(Dataset entries)
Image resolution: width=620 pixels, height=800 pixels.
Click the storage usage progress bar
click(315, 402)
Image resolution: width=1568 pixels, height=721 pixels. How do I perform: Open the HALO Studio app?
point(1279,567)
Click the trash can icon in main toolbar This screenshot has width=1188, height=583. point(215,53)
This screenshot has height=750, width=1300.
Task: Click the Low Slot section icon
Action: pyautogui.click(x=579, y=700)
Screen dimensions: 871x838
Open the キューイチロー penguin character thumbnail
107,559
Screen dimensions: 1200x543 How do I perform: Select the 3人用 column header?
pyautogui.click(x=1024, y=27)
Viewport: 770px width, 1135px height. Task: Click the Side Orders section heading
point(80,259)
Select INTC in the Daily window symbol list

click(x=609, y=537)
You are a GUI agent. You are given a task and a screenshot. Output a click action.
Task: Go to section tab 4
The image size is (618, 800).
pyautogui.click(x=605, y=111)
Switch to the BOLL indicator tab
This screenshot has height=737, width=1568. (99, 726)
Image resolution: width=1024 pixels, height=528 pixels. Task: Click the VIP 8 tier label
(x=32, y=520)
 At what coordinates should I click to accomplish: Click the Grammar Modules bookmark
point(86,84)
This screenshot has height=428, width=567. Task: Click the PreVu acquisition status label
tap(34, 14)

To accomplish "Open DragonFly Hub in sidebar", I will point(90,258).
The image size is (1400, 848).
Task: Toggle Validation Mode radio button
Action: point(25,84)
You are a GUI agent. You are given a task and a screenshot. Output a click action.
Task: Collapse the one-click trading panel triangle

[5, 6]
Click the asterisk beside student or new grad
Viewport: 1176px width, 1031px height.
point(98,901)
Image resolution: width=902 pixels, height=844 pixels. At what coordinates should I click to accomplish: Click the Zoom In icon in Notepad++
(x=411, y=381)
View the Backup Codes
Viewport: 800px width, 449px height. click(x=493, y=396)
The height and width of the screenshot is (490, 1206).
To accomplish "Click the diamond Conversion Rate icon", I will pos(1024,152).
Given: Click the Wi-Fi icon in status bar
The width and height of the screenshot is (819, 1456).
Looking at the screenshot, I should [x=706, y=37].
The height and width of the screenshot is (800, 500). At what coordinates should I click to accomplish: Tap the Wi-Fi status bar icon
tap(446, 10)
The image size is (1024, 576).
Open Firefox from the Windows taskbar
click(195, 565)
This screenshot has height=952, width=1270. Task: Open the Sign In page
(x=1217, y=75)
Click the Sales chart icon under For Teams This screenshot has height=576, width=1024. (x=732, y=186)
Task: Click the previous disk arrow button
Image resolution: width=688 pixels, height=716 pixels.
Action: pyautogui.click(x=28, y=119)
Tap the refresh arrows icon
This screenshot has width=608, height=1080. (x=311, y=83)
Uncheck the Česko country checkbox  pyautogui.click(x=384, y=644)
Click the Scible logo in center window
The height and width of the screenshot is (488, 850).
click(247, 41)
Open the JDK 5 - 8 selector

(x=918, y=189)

Exercise goal:
Each record above has to be set down again, word for word.

Exercise response:
Image resolution: width=620 pixels, height=800 pixels.
Click the storage usage progress bar
click(315, 402)
Image resolution: width=1568 pixels, height=721 pixels. How do I perform: Open the HALO Studio app?
point(1279,567)
Click the trash can icon in main toolbar This screenshot has width=1188, height=583. point(215,53)
This screenshot has height=750, width=1300.
Task: Click the Low Slot section icon
Action: pyautogui.click(x=579, y=700)
Screen dimensions: 871x838
Open the キューイチロー penguin character thumbnail
107,559
Screen dimensions: 1200x543 How do I perform: Select the 3人用 column header?
pyautogui.click(x=1024, y=27)
Viewport: 770px width, 1135px height. Task: Click the Side Orders section heading
point(80,259)
Select INTC in the Daily window symbol list

click(x=609, y=537)
You are a GUI agent. You are given a task and a screenshot. Output a click action.
Task: Go to section tab 4
The image size is (618, 800).
pyautogui.click(x=605, y=111)
Switch to the BOLL indicator tab
This screenshot has height=737, width=1568. (99, 726)
Image resolution: width=1024 pixels, height=528 pixels. Task: Click the VIP 8 tier label
(x=32, y=520)
 At what coordinates should I click to accomplish: Click the Grammar Modules bookmark
point(86,84)
This screenshot has height=428, width=567. Task: Click the PreVu acquisition status label
tap(34, 14)

To accomplish "Open DragonFly Hub in sidebar", I will point(90,258).
The image size is (1400, 848).
Task: Toggle Validation Mode radio button
Action: point(25,84)
You are a GUI agent. You are given a task and a screenshot. Output a click action.
Task: Collapse the one-click trading panel triangle

[5, 6]
Click the asterisk beside student or new grad
Viewport: 1176px width, 1031px height.
point(98,901)
Image resolution: width=902 pixels, height=844 pixels. At what coordinates should I click to accomplish: Click the Zoom In icon in Notepad++
(x=411, y=381)
View the Backup Codes
Viewport: 800px width, 449px height. click(x=493, y=396)
The height and width of the screenshot is (490, 1206).
To accomplish "Click the diamond Conversion Rate icon", I will pos(1024,152).
Given: Click the Wi-Fi icon in status bar
The width and height of the screenshot is (819, 1456).
Looking at the screenshot, I should [x=706, y=37].
The height and width of the screenshot is (800, 500). At what coordinates should I click to accomplish: Tap the Wi-Fi status bar icon
tap(446, 10)
The image size is (1024, 576).
Open Firefox from the Windows taskbar
click(195, 565)
This screenshot has height=952, width=1270. Task: Open the Sign In page
(x=1217, y=75)
Click the Sales chart icon under For Teams This screenshot has height=576, width=1024. (x=732, y=186)
Task: Click the previous disk arrow button
Image resolution: width=688 pixels, height=716 pixels.
Action: pyautogui.click(x=28, y=119)
Tap the refresh arrows icon
This screenshot has width=608, height=1080. (x=311, y=83)
Uncheck the Česko country checkbox  pyautogui.click(x=384, y=644)
Click the Scible logo in center window
The height and width of the screenshot is (488, 850).
click(247, 41)
Open the JDK 5 - 8 selector

(x=918, y=189)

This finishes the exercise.